> _PROBLEM DESCRIPTION_: Render the data as a Markdown table with the columns "Index" and "Entry", beginning with the line containing "How do I perform: Open" and continuing through the line containing "will [570, 358].", with both included and blank lines omitted. Number each row in the Index column and place that row's line in the Entry column.

> _DATA EXCERPTS_:
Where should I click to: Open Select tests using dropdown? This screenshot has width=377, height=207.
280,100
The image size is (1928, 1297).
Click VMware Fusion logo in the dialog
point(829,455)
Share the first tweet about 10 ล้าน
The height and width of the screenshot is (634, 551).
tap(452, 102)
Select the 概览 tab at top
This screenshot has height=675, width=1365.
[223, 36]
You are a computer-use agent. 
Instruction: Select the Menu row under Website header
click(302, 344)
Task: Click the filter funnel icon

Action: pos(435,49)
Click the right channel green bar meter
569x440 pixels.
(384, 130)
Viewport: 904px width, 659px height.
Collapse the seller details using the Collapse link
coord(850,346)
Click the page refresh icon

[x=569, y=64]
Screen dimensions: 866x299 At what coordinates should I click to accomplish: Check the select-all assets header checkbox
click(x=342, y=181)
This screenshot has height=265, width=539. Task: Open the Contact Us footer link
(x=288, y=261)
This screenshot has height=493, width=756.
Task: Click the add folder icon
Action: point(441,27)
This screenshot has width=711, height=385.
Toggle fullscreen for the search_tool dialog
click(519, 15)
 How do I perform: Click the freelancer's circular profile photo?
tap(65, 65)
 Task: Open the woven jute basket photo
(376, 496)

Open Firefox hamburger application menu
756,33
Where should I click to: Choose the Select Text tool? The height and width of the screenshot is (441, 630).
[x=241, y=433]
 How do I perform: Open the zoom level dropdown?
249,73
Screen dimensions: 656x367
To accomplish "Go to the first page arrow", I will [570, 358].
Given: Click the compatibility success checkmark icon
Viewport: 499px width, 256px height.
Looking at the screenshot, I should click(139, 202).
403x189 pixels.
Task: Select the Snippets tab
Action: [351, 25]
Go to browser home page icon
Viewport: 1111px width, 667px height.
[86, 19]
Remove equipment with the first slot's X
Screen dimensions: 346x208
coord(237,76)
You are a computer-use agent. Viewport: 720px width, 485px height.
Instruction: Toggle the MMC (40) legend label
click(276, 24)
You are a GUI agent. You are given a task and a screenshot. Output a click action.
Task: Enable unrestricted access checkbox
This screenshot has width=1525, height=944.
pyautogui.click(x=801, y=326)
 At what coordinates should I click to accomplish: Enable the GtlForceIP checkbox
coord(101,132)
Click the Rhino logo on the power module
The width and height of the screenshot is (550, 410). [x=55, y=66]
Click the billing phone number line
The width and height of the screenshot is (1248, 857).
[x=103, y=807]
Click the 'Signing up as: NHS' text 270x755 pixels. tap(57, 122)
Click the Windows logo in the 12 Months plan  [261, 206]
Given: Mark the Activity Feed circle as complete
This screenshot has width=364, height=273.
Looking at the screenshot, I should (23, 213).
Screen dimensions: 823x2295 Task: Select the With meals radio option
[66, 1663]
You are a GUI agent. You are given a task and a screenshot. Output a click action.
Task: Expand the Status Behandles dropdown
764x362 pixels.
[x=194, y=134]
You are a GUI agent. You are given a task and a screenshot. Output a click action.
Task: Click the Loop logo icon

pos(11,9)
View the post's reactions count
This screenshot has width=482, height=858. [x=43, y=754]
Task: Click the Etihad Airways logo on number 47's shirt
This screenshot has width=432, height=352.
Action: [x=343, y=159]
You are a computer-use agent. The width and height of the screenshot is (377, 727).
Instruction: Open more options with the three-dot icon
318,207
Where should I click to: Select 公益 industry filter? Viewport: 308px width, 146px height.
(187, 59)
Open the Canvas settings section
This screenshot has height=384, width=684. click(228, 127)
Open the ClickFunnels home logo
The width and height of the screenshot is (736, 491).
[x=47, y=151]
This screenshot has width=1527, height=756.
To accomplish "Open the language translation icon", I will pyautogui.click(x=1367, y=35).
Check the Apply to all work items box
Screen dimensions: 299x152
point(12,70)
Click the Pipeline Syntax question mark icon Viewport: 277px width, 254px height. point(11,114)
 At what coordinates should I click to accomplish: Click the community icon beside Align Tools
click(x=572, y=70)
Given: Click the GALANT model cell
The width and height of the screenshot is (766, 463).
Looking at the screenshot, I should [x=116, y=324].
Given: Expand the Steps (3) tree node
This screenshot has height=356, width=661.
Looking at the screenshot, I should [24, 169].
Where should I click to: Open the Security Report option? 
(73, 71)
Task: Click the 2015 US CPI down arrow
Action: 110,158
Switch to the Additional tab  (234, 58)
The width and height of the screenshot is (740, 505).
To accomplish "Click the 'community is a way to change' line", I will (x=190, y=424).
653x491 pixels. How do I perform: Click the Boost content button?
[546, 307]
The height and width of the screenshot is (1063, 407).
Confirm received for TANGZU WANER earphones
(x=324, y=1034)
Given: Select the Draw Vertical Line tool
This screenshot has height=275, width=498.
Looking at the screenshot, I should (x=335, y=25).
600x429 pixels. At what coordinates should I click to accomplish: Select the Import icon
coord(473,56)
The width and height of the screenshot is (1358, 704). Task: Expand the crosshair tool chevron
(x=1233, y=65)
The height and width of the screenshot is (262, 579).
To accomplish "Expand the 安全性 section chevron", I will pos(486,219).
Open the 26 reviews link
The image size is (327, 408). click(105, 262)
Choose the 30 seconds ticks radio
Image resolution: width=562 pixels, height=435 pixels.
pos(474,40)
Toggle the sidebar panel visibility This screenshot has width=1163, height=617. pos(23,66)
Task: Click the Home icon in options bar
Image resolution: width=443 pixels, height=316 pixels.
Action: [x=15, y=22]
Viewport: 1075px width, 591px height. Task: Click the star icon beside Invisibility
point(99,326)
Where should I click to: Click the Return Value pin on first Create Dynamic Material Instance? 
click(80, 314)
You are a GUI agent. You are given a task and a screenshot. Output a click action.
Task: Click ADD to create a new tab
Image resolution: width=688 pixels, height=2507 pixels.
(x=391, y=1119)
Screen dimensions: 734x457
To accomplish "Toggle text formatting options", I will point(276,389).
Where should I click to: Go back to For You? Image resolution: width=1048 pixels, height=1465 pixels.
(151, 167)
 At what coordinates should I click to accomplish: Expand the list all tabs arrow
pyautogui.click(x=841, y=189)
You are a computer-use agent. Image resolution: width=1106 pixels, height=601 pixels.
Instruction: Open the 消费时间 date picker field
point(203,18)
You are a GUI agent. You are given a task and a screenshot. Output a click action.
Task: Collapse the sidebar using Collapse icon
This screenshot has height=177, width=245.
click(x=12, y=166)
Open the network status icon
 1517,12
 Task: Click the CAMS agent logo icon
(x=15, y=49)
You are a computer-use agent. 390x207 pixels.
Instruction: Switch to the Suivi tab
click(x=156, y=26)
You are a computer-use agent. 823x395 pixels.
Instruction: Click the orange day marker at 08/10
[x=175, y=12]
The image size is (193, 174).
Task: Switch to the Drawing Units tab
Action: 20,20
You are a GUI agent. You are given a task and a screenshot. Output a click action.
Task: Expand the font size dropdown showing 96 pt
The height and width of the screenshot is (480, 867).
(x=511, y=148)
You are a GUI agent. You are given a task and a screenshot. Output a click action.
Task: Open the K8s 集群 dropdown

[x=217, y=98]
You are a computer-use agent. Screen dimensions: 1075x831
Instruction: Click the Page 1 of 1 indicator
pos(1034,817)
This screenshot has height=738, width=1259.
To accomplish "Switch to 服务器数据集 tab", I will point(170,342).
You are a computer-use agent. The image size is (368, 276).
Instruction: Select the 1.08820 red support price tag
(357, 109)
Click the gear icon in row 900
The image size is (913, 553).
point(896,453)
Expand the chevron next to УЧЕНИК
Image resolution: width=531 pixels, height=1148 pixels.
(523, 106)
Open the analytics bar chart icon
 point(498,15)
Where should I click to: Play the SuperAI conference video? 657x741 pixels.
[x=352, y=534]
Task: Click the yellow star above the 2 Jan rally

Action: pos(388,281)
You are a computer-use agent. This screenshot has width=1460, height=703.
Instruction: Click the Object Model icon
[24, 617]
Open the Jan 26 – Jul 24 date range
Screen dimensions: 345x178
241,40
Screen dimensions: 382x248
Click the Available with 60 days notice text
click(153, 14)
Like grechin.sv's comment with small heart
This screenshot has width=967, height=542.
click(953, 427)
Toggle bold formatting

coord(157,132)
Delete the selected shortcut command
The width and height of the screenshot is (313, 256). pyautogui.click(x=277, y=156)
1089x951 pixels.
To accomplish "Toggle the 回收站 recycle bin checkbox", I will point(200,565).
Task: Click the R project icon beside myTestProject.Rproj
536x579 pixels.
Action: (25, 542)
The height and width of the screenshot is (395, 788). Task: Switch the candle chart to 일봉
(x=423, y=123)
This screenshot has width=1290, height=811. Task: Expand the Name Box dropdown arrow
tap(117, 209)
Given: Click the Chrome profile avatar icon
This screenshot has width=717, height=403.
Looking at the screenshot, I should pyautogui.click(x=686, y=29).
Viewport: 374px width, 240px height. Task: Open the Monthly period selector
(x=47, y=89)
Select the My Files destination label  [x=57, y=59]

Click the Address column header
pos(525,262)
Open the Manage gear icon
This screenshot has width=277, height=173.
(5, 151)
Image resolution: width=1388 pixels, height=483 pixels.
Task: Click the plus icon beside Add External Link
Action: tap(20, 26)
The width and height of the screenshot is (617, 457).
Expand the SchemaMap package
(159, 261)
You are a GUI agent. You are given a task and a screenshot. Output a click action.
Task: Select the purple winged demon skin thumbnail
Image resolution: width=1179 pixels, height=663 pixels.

> _WRITTEN SOLUTION_:
| Index | Entry |
|---|---|
| 1 |  How do I perform: Open the zoom level dropdown? |
| 2 | 249,73 |
| 3 | Screen dimensions: 656x367 |
| 4 | To accomplish "Go to the first page arrow", I will [570, 358]. |